So, Ben's ninth birthday is imminent and he's been receiving checks and cash in the mail with his birthday cards. You know what he wants to do with this money? Save it. Put it in his wallet or his savings account and never take it out.

Sure, he'd like to reserve the right to buy any desired loot he doesn't receive as gifts—but he'd like to buy those items with someone else's money. Birthday money that has been given to him immediately ceases to be other people's spendable money and is transformed into Ben's Must-Be-Hoarded Money.

While I applaud the child's inclination to save (aw, he takes after his ma and da), he was completely missing the point of birthday money. I think he understands now that I've laid it out straight and will not ask his parents to buy crap for him right on the heels of receiving more crap than he needs. (And by "crap," I mean "thoughtful gifts," of course.) There will be no post-birthday bailouts for greedy children!

Are you more a saver or a spender?

7 comments:

DoctorMama said...

Saver.
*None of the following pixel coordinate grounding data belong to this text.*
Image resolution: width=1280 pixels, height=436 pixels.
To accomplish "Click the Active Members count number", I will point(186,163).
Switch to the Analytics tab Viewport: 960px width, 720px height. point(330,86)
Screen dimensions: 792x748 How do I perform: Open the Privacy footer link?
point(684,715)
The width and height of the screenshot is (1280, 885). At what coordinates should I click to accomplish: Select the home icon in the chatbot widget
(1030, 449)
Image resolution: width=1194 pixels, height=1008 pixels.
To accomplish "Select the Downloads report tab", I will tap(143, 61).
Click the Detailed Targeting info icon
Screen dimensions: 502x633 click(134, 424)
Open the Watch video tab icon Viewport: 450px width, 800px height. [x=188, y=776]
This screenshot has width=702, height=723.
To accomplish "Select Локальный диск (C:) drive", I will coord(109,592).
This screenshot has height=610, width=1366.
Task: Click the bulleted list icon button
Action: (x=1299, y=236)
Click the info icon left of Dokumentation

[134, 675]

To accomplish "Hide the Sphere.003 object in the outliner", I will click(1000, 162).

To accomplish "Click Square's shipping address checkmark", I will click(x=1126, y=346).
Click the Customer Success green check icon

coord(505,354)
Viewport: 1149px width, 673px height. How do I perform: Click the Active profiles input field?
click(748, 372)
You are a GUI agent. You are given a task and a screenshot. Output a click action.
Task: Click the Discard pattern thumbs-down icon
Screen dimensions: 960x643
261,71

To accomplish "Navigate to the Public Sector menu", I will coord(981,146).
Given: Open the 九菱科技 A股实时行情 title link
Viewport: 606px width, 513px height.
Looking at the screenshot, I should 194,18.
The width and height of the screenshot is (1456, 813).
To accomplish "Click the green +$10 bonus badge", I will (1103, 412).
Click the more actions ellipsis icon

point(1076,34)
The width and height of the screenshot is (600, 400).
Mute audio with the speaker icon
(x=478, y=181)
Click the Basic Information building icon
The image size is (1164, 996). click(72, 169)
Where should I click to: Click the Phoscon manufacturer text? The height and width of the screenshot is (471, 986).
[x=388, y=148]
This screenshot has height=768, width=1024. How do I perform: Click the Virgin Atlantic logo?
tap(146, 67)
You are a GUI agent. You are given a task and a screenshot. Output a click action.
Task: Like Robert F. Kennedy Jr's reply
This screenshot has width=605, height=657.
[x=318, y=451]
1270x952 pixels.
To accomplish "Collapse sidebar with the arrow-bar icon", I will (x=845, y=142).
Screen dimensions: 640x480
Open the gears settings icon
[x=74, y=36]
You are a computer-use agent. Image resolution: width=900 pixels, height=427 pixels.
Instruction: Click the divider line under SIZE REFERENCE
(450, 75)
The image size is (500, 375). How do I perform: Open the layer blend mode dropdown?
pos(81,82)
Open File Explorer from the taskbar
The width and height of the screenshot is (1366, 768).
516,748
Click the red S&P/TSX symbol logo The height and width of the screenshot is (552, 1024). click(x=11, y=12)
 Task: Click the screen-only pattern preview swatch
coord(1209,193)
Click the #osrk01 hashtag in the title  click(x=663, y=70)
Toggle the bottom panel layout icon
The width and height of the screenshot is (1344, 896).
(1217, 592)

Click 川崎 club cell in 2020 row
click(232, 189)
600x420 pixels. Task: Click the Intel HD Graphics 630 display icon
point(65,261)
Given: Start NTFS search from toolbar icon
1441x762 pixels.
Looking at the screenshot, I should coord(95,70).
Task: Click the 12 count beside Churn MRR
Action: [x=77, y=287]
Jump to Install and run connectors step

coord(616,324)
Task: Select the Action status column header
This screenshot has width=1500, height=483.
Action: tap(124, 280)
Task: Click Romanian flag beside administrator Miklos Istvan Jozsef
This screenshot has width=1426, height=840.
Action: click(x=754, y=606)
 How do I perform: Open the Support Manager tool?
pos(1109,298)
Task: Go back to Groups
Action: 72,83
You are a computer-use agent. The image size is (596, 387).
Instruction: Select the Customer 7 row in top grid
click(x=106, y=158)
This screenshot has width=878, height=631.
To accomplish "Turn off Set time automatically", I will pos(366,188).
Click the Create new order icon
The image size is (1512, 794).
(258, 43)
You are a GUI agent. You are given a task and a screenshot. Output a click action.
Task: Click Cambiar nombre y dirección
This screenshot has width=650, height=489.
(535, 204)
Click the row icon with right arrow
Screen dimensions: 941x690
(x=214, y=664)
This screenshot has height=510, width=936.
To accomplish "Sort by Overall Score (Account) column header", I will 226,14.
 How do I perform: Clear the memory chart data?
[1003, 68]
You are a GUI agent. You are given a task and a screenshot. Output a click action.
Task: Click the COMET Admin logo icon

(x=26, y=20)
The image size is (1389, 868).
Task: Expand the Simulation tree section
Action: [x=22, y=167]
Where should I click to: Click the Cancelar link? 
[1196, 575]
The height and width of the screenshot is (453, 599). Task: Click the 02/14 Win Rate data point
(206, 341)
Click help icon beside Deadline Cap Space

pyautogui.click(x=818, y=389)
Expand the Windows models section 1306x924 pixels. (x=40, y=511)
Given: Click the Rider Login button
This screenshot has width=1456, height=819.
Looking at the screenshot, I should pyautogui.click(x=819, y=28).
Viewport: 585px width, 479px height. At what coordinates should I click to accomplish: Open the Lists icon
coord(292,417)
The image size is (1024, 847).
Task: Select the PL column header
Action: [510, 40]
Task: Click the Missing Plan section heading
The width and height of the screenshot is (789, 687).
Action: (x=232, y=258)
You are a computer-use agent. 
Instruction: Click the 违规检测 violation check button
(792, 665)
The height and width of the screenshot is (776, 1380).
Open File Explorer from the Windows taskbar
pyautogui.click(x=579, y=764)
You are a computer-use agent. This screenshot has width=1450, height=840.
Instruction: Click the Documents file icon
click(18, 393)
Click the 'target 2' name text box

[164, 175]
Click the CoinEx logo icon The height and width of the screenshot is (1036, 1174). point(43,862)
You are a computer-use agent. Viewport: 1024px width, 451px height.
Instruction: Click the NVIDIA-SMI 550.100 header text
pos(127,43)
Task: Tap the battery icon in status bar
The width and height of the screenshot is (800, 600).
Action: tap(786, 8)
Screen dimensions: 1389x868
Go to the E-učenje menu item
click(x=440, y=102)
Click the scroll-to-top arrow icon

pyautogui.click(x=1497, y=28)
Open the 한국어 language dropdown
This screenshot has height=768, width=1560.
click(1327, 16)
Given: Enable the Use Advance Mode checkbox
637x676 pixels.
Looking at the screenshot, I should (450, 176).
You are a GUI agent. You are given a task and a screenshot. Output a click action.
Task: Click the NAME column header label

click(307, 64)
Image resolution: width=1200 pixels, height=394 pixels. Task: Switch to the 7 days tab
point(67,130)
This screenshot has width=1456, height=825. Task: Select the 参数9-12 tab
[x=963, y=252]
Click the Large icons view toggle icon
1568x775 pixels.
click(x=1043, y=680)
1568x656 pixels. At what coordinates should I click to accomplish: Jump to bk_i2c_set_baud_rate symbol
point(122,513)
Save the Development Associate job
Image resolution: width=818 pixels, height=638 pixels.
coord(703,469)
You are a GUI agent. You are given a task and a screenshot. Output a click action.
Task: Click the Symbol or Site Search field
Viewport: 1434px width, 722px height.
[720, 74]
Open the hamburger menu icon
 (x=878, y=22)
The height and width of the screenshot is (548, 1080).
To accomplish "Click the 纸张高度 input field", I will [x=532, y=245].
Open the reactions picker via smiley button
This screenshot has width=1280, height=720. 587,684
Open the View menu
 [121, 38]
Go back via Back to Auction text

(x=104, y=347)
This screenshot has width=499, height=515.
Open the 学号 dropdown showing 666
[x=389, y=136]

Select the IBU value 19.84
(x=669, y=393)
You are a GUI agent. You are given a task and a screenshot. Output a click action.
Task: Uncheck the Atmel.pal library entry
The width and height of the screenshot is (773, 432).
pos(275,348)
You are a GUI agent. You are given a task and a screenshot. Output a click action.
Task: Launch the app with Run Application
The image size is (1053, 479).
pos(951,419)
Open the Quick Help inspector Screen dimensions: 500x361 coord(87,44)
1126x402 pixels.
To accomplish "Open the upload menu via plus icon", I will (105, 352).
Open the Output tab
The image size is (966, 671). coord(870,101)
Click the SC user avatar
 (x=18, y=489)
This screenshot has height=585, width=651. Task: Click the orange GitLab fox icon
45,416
I live well beneath my means (1/2 the house I'm "expected" to have, 1/5 the car, and probably 1/20 the clothes) so that I can sock, sock, sock it away for retirement. I started young, too. I bet Ben will keep up the tradition. [wipes eyes.]

Mignon said...

Hmm, how to answer that. We live relatively modestly, and Jim makes a tidy sum (and I used to make a tidy sum). I look around our little house, and can't imagine where it went... and then I remember the cache of gear in the basement: climbing ropes and carabiners and hockey equipment and skis and high-tech tents and hunting bows and tennis rackets. So, still don't know how to answer that. I drive a used car, the kids wear hand-me-downs, but Jim's got thousands of dollars of tiny metal devices to keep him from falling off cliffs.

Jay said...

I'm a saver up to a point and then a spender. I want six months of living expenses available in cash, or nearly cash, and the most I can afford to sock away for retirement, and then I spend it on what I want. I won't spend for spending's sake, and I won't save just for saving's sake.

So the less-than-huge house and the old-and-paid-for-cars help us have more money available for splurgy weekends away, fun technology toys, books and music and high-thread-count sheets, because that stuff makes us happy.

Narya said...

I'm probably closest to Jay. I spent too many years in grad school and/or otherwise broke for reasons that weren't entirely in my control to either spend wildly or save everything. I like a cash reserve and saving for retirement, but I also like doing Fun Stuff.

E. said...

I'm a total saver. Of course, I'm also a teacher, and so is my man, so we sort of have to be savers. (He's a saver too, but not as hard core as me. He keeps me from actually being miserly, particularly w/ kid-related stuff.) But I really do think if I made five times what I make, I'd still live pretty modestly. The feeling of being in the black and of having money in the bank is blissful to me. And the idea of taking on debt is anathema. I've never carried a credit card balance, and it's not b/c I've never known lean times. My grandparents taught me "don't spend what you don't have," and I absorbed that lesson.

Sarahlynn said...

spend spendspendspendspend.

Sadly, married to same.

Half the house we might have, reasonable cars, no big TVs or fancy gadgets, limited wardrobes, but we like to travel and LOVE to eat way too much.

I'd say we live about 5% above our means.

Anonymous said...

spender. and collector, ie: while spending mostly contemplating that i could get rid of it for even money.